Spesso parlando agli adolescenti, torno volentieri alla parola “sogno” perché richiama il cielo, le stelle e i desideri: senza quelli non intraprendiamo nessuna strada ma semplicemente stazioniamo mendicando qualcosa da chi passa. Ecco allora l’invito: «Sogna! Non avere paura di sognare. Sogna un mondo che ancora non si vede, ma che di certo arriverà. La speranza ci porta a credere all’esistenza di una creazione che si estende fino al suo compimento definitivo […] Gli uomini capaci di immaginazione hanno regalato all’uomo scoperte scientifiche e tecnologiche. Hanno solcato gli oceani, hanno calcato terre che nessuno aveva calpestato mai. Gli uomini che hanno coltivato speranze sono anche quelli che hanno vinto la schiavitù, e portato migliori condizioni di vita su questa terra».
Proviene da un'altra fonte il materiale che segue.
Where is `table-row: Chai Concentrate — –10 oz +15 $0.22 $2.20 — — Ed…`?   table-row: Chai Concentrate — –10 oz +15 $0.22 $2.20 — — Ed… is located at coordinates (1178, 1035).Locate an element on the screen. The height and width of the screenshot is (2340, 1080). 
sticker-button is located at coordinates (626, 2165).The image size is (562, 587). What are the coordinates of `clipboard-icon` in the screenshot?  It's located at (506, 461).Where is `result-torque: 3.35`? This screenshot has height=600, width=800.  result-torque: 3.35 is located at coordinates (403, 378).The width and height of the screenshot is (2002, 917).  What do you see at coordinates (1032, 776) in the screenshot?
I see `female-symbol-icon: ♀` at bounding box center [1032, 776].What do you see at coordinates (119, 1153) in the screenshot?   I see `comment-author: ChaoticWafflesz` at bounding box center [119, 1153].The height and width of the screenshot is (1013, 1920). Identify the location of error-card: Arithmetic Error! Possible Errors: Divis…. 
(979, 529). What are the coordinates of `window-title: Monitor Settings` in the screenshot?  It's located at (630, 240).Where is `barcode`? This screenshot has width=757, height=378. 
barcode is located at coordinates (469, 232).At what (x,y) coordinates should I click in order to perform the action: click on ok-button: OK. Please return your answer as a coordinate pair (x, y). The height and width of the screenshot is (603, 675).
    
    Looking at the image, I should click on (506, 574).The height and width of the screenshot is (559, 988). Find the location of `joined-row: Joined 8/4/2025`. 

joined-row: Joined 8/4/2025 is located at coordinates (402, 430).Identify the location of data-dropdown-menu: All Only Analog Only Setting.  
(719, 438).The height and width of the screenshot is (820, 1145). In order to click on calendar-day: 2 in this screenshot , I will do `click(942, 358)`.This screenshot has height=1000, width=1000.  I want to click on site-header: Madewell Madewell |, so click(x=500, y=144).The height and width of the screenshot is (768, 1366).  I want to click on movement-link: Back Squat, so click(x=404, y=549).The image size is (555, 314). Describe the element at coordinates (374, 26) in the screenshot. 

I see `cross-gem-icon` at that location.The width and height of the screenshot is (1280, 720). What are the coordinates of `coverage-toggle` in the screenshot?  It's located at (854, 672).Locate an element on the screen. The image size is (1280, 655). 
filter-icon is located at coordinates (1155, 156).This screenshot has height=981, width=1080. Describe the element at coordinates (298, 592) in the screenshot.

Capita sovente di incontrare ragazzi con grandi sogni ma spesso li vedi svogliati e poco motivati nel conseguirli poiché le difficoltà prendono il sopravvento: «Se sbagli, rialzati: nulla è più umano che commettere errori. E quegli stessi errori non devono diventare per te una prigione. Non essere ingabbiato nei tuoi errori». Solo così, dal verbo rialzarsi, nasce spontaneo il terzo: «Ovunque tu sia, costruisci! Se sei a terra, alzati! Non rimanere mai caduto, alzati, lasciati aiutare per essere in piedi. Se sei seduto, mettiti in cammino! Se la noia ti paralizza, scacciala con le opere di bene!» Oggi, la nostra società iperconnessa ci spinge alla rapidità, all’immediatezza non dando il giusto tempo per potersi rialzare ma esiste un verbo che nel vocabolario dei nostri anziani troviamo ancora e si chiama “pazientare”: «nei contrasti, pazienta perché un giorno scoprirai che ognuno è depositario di un frammento di verità».

Concludo con una risposta data a un giovane insegnante che, nel dibattito conclusivo del nostro incontro-confronto, ritengo essere molto importante: «Ascoltare sempre gli alunni in quello che dicono e ascoltare pure quello che non dicono». Sono tutte piccole gemme, forse timorose nel germogliare per il continuo soffiare di venti freddi ma cariche di un’energia che solo il calore del sole, della Verità, è capace di avvolgere nel suo splendore e far nascere.
Da questo silenzioso ascolto, dalle caratteristiche invernali in quanto opera nel nascondimento, nasce un dialogo profumato dai mille colori della primavera; solo così dalla meraviglia nasce lo stupore aprendo ciascuno all’esperienza di eternità: per questo la virtù della speranza non va smorzata, come del resto ci testimonia l’esperienza pastorale di don Lorenzo Milani, ma siamo «chiamati a seminare la speranza per costruire la pace» (Papa Francesco, Giornata Mondiale di Preghiera per le Vocazioni 2024).